> [Fragmento]
....

Sin embargo, todos somos conscientes de que explicar todos los hechos de nuestra vida y sus implicaciones, punto por punto, desde el nacimiento (o incluso desde la concepción) hasta el momento actual, incluyendo todo lo que hemos aprendido, todo lo que hemos sentido, todo lo que hemos amado u odiado, es punto menos que imposible y, además, innecesario. De lo que se trata es de reducir todo eso, o al menos los aspectos concretos de nuestra experiencia que consideramos dignos de transmitir a los demás, a un formato narrativo manejable (un cuento, una novela, un guión…) que produzca en el lector u oyente una emoción específica y exprese una visión del mundo acorde con nuestro propio punto de vista. Y para conseguirlo tenemos que hacer un examen de nuestro mundo interior y elegir una de las historias que contiene, de la misma manera que elegiríamos un cabo de hilo para empezar a desenredar la madeja

Surge entonces la primera dificultad: ¿Por donde empiezo?, nos preguntamos. ¿Qué historia puedo contar yo que interese realmente a un público desconocido?

2. Originalidad o plagio:

Hay personas que, por su carácter o circunstancias, tienen una vida llena de acontecimientos insólitos o desusados, de tal modo que quizá bastaría con escribir literalmente su autobiografía, o algún capítulo de ella, para llamar la atención de cualquier posible lector. Pero eso no es lo más frecuente. Lo normal es que los cuentacuentos seamos personas corrientes y molientes, con una vida similar a la de cualquier otra persona de nuestro medio social y condición física, y que nuestra historia responda, en definitiva, a un prototipo que ya ha sido explicado hasta la saciedad. Y aunque efectivamente fuéramos uno de esos seres extraordinarios o pintorescos a los que antes nos referíamos, no tendríamos garantizado que nuestra historia fuera original.

“Lo que no es tradición, es plagio”, dice el adagio. Cualquier historia de amor puede equipararse a Romeo y Julieta, a Don Juan Tenorio, a la historia de Sansón y Dalila o al mito de Orfeo y Eurídice. En toda relación padre-hijo hay ecos del mito de Edipo, de Abraham e Isaac, del Rey Lear. Todos los hermanos tienen algo de Caín y Abel. Y así podríamos seguir indefinidamente. No importa el tema que elijamos: los celos, la codicia, la soledad, la envidia, la solidaridad, etc., etc. Seguro que en el acervo cultural humano encontramos algún antecedente. Y eso es así porque los sentimientos y emociones humanas nunca cambian. Por eso, la pretensión de no plagiar, de ser radicalmente original, no es sino una declaración de soberbia y de ignorancia. De hecho, la recreación de historias conocidas, de mitos clásicos y de antiguas leyendas, ha sido, desde la antigüedad romana hasta la actualidad de los estudios de Hollywood, una de las técnicas de creación más utilizadas por los cuentacuentos.

....

> [Datos proporcionados]

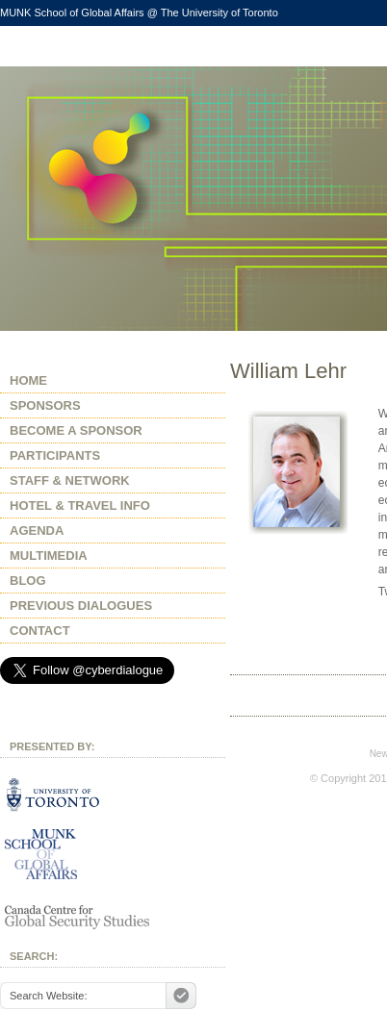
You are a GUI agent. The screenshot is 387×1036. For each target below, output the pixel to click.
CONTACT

....

> [Instrucciones]
1. Enumere las historias, obras y mitos con los que, según el fragmento, puede equipararse cualquier historia de amor.
2. Responda con base en el fragmento:
(a) ¿Qué adagio se cita sobre la tradición y el plagio?
(b) ¿De qué mitos o personajes hay ecos en toda relación padre-hijo?
(c) ¿Por qué motivo se encuentra siempre algún antecedente en el acervo cultural humano?

> [Soluciones ordenadas]
1.
- Romeo y Julieta
- Don Juan Tenorio
- La historia de Sansón y Dalila
- El mito de Orfeo y Eurídice

2.
(a) "Lo que no es tradición, es plagio".
(b) Del mito de Edipo, de Abraham e Isaac y del Rey Lear.
(c) Porque los sentimientos y emociones humanas nunca cambian.